Please print the entries below exactly, from the line with "[Linkedin Centrum Medyczne" through the line with "[1xBit Casino] (55, 2022)", including both of those lines and leaving out all others.

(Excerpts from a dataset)
+ + + +

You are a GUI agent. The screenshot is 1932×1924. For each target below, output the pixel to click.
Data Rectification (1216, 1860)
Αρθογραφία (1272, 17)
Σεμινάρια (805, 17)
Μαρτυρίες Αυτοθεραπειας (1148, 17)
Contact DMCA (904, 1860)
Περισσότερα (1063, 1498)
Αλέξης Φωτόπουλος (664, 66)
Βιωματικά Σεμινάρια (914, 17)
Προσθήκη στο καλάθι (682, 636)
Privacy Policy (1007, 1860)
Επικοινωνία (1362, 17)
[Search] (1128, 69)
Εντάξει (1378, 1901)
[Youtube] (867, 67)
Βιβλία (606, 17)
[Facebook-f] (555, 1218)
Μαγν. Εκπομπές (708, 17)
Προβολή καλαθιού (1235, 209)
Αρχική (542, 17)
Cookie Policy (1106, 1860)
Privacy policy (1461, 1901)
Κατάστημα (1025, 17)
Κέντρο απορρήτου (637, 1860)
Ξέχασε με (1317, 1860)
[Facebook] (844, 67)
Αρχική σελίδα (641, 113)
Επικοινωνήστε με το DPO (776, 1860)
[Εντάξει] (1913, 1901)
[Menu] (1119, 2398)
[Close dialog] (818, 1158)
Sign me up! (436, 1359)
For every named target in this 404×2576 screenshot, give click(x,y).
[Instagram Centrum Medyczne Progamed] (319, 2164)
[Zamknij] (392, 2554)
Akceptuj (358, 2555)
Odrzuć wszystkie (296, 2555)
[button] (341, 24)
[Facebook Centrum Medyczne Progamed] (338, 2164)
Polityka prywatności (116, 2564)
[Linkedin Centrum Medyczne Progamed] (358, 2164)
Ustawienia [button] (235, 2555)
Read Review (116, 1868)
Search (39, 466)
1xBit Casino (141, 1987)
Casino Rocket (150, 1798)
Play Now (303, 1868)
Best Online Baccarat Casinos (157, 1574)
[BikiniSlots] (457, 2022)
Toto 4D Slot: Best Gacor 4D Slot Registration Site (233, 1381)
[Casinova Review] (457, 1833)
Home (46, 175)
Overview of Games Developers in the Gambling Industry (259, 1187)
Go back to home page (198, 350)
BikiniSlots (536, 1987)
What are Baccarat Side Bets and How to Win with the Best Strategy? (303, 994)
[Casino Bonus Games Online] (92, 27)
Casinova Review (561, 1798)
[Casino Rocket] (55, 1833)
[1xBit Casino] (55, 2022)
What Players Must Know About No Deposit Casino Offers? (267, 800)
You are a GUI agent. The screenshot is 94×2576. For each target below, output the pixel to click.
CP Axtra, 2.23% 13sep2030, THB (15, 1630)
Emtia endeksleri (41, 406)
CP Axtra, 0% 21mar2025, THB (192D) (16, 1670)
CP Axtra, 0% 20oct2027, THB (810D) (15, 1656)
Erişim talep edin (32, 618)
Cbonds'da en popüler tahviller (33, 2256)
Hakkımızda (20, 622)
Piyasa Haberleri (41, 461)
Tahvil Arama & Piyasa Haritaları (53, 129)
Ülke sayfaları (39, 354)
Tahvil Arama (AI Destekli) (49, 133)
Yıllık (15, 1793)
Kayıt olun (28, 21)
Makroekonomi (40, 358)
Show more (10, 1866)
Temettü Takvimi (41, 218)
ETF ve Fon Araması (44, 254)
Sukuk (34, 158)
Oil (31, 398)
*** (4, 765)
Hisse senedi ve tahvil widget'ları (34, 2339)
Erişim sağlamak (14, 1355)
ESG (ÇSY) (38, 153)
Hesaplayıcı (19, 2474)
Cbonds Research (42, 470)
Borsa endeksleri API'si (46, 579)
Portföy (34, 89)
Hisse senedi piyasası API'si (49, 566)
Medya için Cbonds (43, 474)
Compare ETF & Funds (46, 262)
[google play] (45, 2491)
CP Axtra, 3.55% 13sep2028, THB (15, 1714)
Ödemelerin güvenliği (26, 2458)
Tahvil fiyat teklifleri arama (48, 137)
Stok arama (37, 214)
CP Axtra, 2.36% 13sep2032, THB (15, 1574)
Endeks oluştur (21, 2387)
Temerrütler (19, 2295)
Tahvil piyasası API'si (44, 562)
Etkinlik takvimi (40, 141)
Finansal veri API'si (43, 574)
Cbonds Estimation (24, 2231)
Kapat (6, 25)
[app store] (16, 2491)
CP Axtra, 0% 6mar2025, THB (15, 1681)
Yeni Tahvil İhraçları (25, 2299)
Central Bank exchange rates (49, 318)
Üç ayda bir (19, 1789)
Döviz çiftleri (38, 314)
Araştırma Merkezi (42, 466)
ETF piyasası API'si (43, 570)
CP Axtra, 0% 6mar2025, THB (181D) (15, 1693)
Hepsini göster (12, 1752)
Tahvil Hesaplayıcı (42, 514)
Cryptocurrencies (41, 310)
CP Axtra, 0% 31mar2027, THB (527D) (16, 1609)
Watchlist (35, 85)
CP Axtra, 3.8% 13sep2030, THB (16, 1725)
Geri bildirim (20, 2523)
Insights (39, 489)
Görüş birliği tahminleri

+ + + +

→ Solution:
[Linkedin Centrum Medyczne Progamed] (358, 2164)
Ustawienia [button] (235, 2555)
Read Review (116, 1868)
Search (39, 466)
1xBit Casino (141, 1987)
Casino Rocket (150, 1798)
Play Now (303, 1868)
Best Online Baccarat Casinos (157, 1574)
[BikiniSlots] (457, 2022)
Toto 4D Slot: Best Gacor 4D Slot Registration Site (233, 1381)
[Casinova Review] (457, 1833)
Home (46, 175)
Overview of Games Developers in the Gambling Industry (259, 1187)
Go back to home page (198, 350)
BikiniSlots (536, 1987)
What are Baccarat Side Bets and How to Win with the Best Strategy? (303, 994)
[Casino Bonus Games Online] (92, 27)
Casinova Review (561, 1798)
[Casino Rocket] (55, 1833)
[1xBit Casino] (55, 2022)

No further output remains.